That means no restrictions are used in number of processed documents.

-singlepage/-nosinglepage
Using option -singlepage allows you to transfer just HTML pages with all its
inlined objects (pictures, sounds, frame documents, ...). As default is disabled
single page transfer. This option makes -mode singlepage option obsolete.

-limit_inlines/-dont_limit_inlines
With this option you can control whether limiting options apply also to inline
objects (pictures, sounds, ...). This is useful when you want to download specified
set of HTML pages with all inline options without any restrictions.

-user_condition $str
Script or program name for users own conditions. You can write any script which
should with exit value decide if download URL or not. Script gets from pavuk any
number of options, with this meaning :

-url $url - processed URL
-parent $url - any number of parent URLs
-level $nr - level of this URL from starting URL
-size $nr - size of requested URL
-date $datenr - modification time of requested URL in format YYYYMMDDhhmmss

The exit status 0 of script or program means that current URL should be rejected
and nonzero exit status means that URL should be accepted.
Warning : use user conditions only if required because of big slowdowns caused by
forking scripts for each checked URL.

-follow_cmd $str
This option allows you to specify script or program which can by its exit status
decide whether to follow URLs from current HTML document. This script will be
called after download of each HTML document. The script will get following options
as it's parameters:

-url $url - URL of current HTML document
-infile $file - local file where is stored HTML document

The exit status 0 of script or program means that URLs from current document will
be disallowed, other exit status means, that pavuk can follow links from current
HTML document.

Javascript support


Support for scripting languages like JavaScript or VBScript in pavuk is done bit hacky
way. There is no interpreter for this languages, so not all things will work. Whole
support which pavuk have for this scripting languages is based on regular expression
patterns specified by user. Pavuk search for this patterns in DOM event attributes of HTML
tags, in javascript:... URLs, in inline scripts in HTML documents enclosed between
<script></script> tags and in separate javascript files. Support for scripting languages
is only available when pavuk is compiled with proper regular expression library
(POSIX/GNU/PCRE).

-enable_js/-disable_js
This options are used to enable or disable processing of Javascript parts of HTML
documents. You must enable this option to be able to use processing of javascript
patterns.

-js_pattern $re
With this option you are specifying what patterns match interested parts of
Javascript for extracting URLs. The parameter must be RE pattern with exactly one
subpattern which match exactly the URL part. For example to match URL in following
type of javascript expressions :
document.b1.src='pics/button1_pre.jpg'
you can use this pattern
"^document.[a-zA-Z0-9_]*.src[ ]*=[ ]*'(.*)'$"

-js_transform $p $t $h $a
This option is similar to previous, but you can use custom transform rules for the
URL parts of patterns and also specify the exact HTML tag and attribute where to
look for this pattern. The $p is the pattern to match the interested part of
script. The $t is transform rule for the URL, in this parameter the $x parts will
be replaced by x-th subpattern of the $p pattern. The $h parameter is exact HTML
tag or "*" when this apply to javascript: URLs or DOM event attribs or "" (empty
string) when this apply to javascript body of HTML document or separate JS file.
The $a parameter is exact HTML attrib of tag or "" (empty string) when this rule
apply to javascript body.

-js_transform2 $p $t $h $a
This option is very similar to previous. The meaning of all parameters is same,
just the pattern $p can have only one substring which will be used in the transform
rule $t. This is required to allow rewriting of URL parts of the tags and scripts.
This option can also be used to force pavuk to recognize HTML targ/attribute pairs
which pavuk does not support.

Cookie


-cookie_file $file
File where are stored cookie infos. This file must be in Netscape cookie file
format (generated with Netscape Navigator or Communicator ...).

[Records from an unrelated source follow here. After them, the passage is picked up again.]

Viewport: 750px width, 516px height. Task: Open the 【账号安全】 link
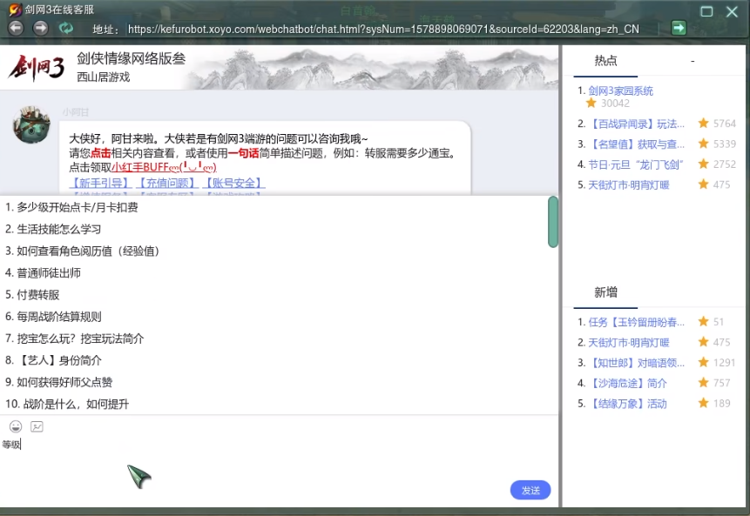coord(233,183)
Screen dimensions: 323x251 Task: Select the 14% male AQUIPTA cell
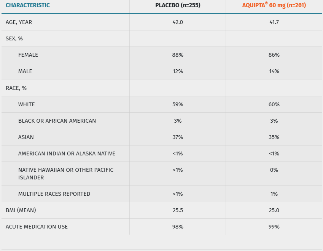274,71
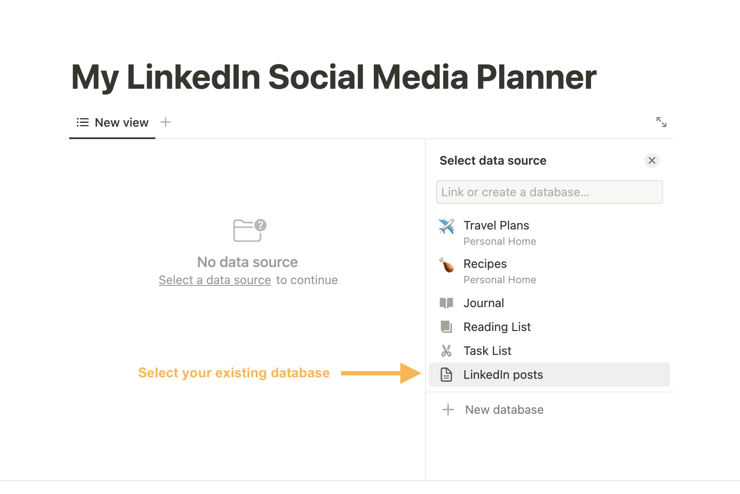Select the Journal database
This screenshot has width=740, height=494.
coord(484,303)
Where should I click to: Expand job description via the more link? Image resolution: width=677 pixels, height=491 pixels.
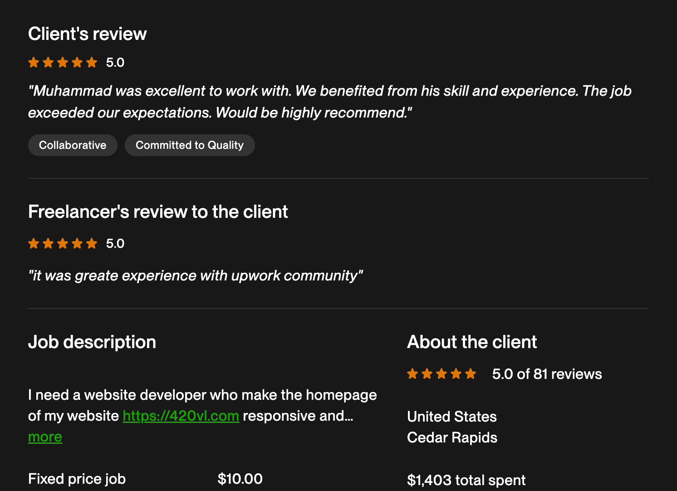pos(45,437)
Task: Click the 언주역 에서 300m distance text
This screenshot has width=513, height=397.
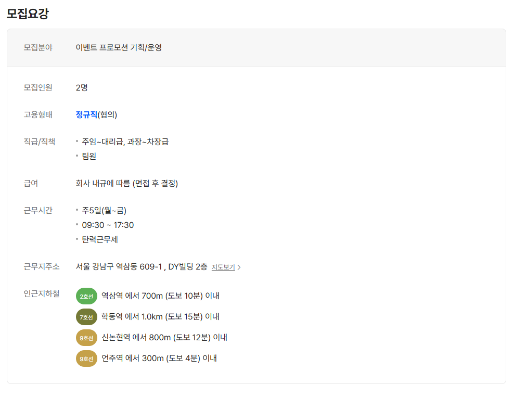Action: 159,358
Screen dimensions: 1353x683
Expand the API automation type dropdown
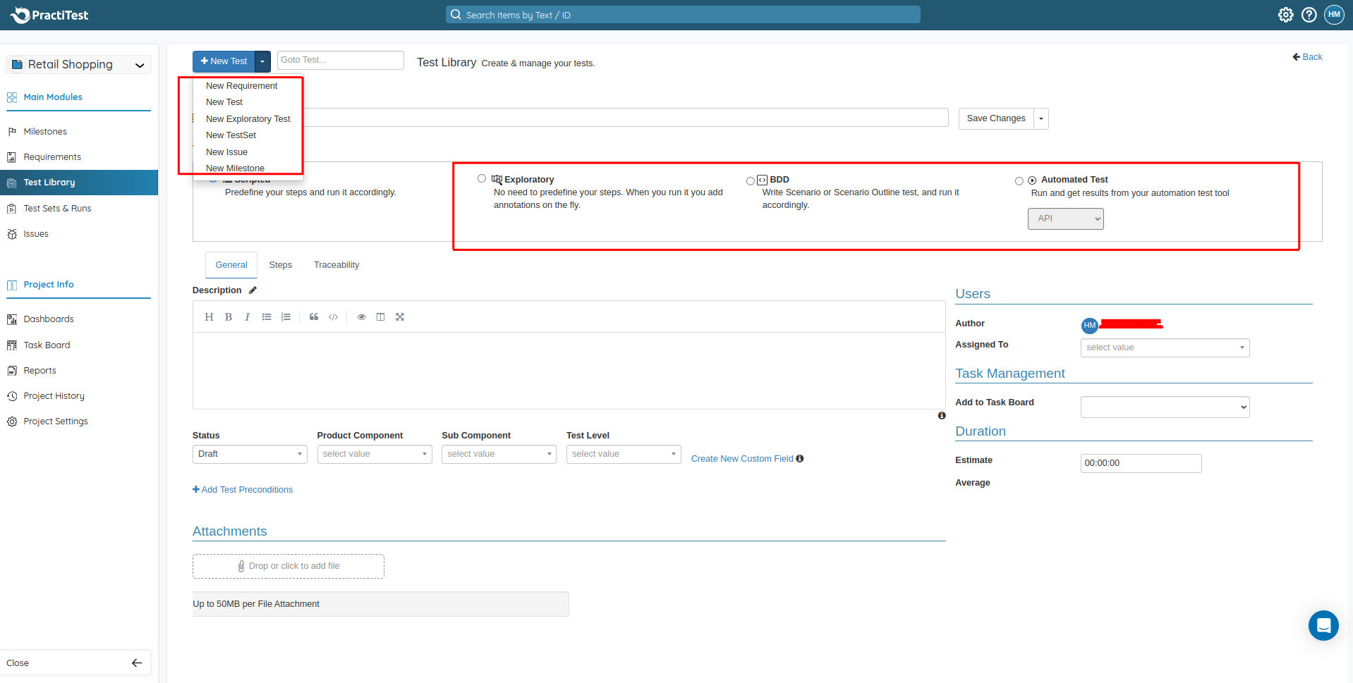tap(1065, 219)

-cookie_send/-nocookie_send
Use collected cookies in HTTP/HTTPS requests. Pavuk will not send at default
cookies.

-cookie_recv/-nocookie_recv
Store received cookies from HTTP/HTTPS responses into memory cookie cache. At
default pavuk will not remember received cookies.

-cookie_update/-nocookie_update
Update cookie file on disk and synchronize it with changes made by any concurrent
processes. At default pavuk will not update cookie file on disk.

-cookies_max $nr
Maximum number of cookies in memory cookie cache. Default value is 0, and that
means no restrictions for cookies number.

-disabled_cookie_domains $list
Comma-separated list of cookie domains which are permitted to send cookies stored
into cookie cache

-cookie_check/-nocookie_check
Check when receiving cookie, if cookie domain is equal to domain of server which
sends this cookie. At default pavuk check is server is setting cookies for its
domain, and if it tries to set cookie for foreign domain pavuk will complain about
that and will reject such cookie.

HTML rewriting engine tuning options


-noRelocate/-Relocate
This switch prevents the program to rewrite relative URLs to absolute, after HTML
document is transfered. Default pavuk behavior is to maintain link consistence of
HTML documents. So always when HTML document is downloaded pavuk will rewrite all
URLs to point to local document if it is available and if it is not available it
will point to remote document. After document is properly downloaded, pavuk will
update links in HTML documents, which point to this one.

-all_to_local/-noall_to_local
This option forces pavuk to change all URLs inside HTML document to local URLs
immediately after download of document. Default is this option disabled.

-sel_to_local/-nosel_to_local
This option forces pavuk to change all URLs, which accomplish conditions for
download, to local inside HTML document immediately after download of document. I
recommend to use this option, when you are sure, that transfer will be without any
problems. This option can save a lot of processor time. Default is this option
disabled.

-all_to_remote/-noall_to_remote
This option forces pavuk to change all URLs inside HTML document to remote URLs
immediately after download of document. Default is this option disabled.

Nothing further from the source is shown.